WHAT YOU WILL DO:
Take from the data every line in which the word "computer" is found.

Pixel coordinate grounding data

——————————

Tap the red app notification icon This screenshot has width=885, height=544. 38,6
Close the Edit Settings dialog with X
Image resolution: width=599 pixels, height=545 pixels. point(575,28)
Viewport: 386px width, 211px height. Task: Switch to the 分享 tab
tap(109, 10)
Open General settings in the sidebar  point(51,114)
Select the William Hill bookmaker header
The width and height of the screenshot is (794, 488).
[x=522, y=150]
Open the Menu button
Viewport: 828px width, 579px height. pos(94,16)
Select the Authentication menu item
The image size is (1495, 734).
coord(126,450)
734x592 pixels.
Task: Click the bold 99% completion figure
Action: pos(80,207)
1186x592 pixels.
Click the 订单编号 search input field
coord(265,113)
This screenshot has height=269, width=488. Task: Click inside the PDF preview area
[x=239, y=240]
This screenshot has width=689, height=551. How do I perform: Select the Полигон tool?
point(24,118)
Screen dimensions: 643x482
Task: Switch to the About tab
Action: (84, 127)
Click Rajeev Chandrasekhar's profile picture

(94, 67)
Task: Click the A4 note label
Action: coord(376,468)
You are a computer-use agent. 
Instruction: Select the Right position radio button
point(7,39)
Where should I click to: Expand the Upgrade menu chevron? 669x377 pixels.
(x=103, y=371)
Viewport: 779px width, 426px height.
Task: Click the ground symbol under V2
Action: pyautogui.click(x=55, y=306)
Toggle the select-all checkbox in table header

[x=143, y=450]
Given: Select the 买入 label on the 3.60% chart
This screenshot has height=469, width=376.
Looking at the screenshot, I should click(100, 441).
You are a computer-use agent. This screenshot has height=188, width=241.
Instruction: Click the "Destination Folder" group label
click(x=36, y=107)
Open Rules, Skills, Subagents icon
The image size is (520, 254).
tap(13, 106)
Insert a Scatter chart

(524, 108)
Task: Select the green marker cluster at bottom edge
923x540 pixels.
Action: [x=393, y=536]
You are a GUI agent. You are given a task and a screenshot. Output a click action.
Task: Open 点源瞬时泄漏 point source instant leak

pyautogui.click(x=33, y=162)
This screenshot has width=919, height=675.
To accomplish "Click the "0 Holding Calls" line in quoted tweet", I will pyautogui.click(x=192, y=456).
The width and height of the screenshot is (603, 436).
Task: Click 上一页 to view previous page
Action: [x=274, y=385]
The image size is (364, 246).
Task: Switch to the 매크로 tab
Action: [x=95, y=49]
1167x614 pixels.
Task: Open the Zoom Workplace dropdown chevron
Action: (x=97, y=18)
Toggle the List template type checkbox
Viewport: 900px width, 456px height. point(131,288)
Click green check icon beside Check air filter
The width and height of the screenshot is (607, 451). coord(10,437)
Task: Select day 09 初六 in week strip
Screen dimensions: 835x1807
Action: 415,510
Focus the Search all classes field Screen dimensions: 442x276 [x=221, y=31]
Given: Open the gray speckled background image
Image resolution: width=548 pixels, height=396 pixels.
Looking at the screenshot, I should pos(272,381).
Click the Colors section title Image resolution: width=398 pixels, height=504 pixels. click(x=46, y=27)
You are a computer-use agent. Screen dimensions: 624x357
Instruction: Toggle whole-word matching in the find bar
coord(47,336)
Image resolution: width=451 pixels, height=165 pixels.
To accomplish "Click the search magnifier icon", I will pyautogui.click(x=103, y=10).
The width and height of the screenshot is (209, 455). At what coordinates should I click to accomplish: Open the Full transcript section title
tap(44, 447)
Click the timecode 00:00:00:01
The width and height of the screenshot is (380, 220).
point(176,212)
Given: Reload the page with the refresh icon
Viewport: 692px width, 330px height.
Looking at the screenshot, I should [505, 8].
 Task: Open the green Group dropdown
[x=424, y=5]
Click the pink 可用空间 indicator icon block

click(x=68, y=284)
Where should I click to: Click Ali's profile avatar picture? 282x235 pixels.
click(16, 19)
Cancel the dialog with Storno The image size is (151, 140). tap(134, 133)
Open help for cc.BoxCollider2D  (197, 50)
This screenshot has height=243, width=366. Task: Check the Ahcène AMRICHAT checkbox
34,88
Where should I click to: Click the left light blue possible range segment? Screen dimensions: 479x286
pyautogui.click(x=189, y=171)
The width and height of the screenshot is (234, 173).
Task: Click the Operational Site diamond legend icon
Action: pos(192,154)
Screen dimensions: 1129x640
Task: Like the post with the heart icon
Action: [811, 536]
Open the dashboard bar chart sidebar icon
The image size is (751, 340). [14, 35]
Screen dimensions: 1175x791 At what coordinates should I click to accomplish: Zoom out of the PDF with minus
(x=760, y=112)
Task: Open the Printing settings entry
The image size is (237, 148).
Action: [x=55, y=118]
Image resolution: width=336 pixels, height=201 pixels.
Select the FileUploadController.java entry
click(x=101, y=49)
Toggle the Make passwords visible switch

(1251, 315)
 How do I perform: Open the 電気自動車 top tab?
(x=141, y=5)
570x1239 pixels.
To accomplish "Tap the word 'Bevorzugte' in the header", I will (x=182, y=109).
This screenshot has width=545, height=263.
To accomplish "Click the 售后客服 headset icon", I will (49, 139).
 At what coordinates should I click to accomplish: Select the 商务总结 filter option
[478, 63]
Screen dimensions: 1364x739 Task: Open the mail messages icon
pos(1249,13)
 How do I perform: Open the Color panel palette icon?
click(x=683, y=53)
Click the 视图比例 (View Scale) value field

——————————

EXERCISE OUTPUT:
You are a computer-use agent. 
You are a computer-use agent. This screenshot has height=188, width=241.
You are a computer-use agent. Screen dimensions: 624x357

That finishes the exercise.